Self-management, defined as the active management by individuals of their treatment, symptoms, lifestyle and the physical and psychological consequences inherent in living with a chronic condition, is an established treatment for managing CKD in recent years [7,8,9,10,11,12]. It has contributed to a paradigm shift from a paternalistic model to a more equitable and collaborative model between nephrologists and patients [13, 14]. Dietary adjustment is an important component of the self-management intervention due to disordered nutritional status and commonly appeared protein-energy wasting condition in the CKD population [15]. A scoping review revealed that diet/nutrition intervention accounts for over 60% of all list self-management topics [16]. A nutrition intervention, together with patient’s education, lifestyle change, risk factors control, psychological support, pharmacist medication review, etc. is recommended as preferred non-pharmacological alternative strategies for managing CKD patients [5].

Studies showed this emerging strategy with the function to relieve renal-related symptoms, enhance patient-centeredness and decrease patients’ concerns with depression, anxiety, self-perceived burdens [5, 15, 17,18,19,20]. However, the evidence of self-management for renal outcomes is contradictory. A randomized controlled trial (RCT) in Taiwan showed self-management may slow the reduction of estimated glomerular filtration rate (eGFR) in late-stage CKD patients within 12 months follow up, it suggested that self-management may become an effective strategy for managing CKD patients, but systematic review and meta-analysis in RCT have shown that although self-management interventions can lower 24-h urinary protein excretion, improve self-care activities and systolic blood pressure than usual care, it did not provide additional benefits for eGFR and other renal outcomes in non-dialysis patients [17,18,19,20]. While considering the median follow-up time of these studies is 13.44 months, in such a short follow-up period, it may be difficult to distinguish the real effects of self-management [20]. Furthermore, self-management is not easy to evaluate, especially in the long-term study. Adherence to the intervention plays a crucial role in the effectiveness of nonpharmacologic treatment strategies [21]. But self-management has low adherence rates, and long-term persistence is difficult [22]. During the study period, most patients’ clinical status and their participation in self-management changed dynamically, which can lead to inaccurate measures of interventions and get biased research conclusions. Therefore, its effect on thwarting the progression of CKD and other outcomes still needs further research.

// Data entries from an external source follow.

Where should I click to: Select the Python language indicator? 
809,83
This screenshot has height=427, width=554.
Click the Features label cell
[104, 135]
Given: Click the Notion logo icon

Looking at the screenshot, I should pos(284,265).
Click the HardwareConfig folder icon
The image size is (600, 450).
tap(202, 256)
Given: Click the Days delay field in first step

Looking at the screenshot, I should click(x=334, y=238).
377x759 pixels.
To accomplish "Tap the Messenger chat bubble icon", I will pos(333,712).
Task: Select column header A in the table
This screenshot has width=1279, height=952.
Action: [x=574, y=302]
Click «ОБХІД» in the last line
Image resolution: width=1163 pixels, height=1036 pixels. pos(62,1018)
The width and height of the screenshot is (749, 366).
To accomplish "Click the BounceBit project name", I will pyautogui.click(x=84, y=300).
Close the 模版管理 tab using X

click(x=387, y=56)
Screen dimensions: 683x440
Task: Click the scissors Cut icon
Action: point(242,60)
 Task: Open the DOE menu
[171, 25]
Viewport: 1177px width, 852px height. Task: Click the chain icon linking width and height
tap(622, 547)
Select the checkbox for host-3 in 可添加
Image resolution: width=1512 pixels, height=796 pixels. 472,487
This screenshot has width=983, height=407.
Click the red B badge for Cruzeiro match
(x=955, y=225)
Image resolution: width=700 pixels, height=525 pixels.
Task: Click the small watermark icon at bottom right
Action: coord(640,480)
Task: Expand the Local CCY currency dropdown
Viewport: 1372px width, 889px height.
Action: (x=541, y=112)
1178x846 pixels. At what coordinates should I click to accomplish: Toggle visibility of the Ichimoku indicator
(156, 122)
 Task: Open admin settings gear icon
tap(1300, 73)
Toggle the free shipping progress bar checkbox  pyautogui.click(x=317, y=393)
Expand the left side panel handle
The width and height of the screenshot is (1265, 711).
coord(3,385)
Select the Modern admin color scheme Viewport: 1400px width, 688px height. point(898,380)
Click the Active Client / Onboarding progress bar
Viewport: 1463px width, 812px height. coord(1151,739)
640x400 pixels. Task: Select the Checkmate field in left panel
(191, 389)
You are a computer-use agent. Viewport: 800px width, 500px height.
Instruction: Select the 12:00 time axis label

What’s more, self-management interventions can be seen as complex interventions, it means not only number of and interactions between components within the interventions, but also the complexity of how the intervention works [23]. However, many studies give only a conceptual or general definition of self-management interventions, or no definition at all [18,19,20, 24]. When the variety among self-management interventions is not taken into account and no clear operational definition is posited, this might lead to incorrect conclusions [25, 26]. Hence, a theory-based model is preferred, it can causally link behavioral determinants, through behavior, to physiological and biochemical variables, and health outcomes [27]. This theoretical basis approach ensures interventions have a greater chance of being effective, and the reasons for these effects can be deduced [28]. However, existing research showed only 20% of studies were designed based on a theoretical framework. More knowledge about how self-management will work for CKD is still need to be studied [16].

Considering the problems and gaps above, Self-Management Program for Patients with Chronic Kidney Disease Cohort (SMP-CKD cohort), a theory-based intervention cohort study alongside a process evaluation aiming to improve the lives of patients with CKD by slowing progression and improving overall Quality of Life (QoL) will be performed. In this protocol, we present the rationale and design of this ongoing hospital-based cohort study. The objective of this cohort include i) to evaluate the long-term effectiveness of the theory-based self-management program in the Chinese CKD population; ii) to assess its longitudinal relationship to surrogate markers and renal outcomes, and; iii) to explore the working mechanism of this complex intervention.

Methods

Study design and study population

An ambispective cohort study will be conducted in the department of nephrology at the three branches of Guangdong Provincial Hospital of Chinese Medicine (GPHCM) in Guangdong province, China. Two branches are located in different Districts in Guangzhou city (Yuexiu and Fangcun District) and one in Zhuhai city. The study population includes all CKD 1–5 patients (speak Cantonese or Mandarin) attending the CKD consultation outpatient clinic in GPHCM from July 2015 to July 2024. Of 200 CKD patients were already registered in the retrospective cohort from July 2015 to July 2019 and they will keep following in the prospective cohort. Beginning in August 2019, a prospective cohort will be built on. All the patients will be followed for at least 5 years, or until the occurrence of a primary outcome.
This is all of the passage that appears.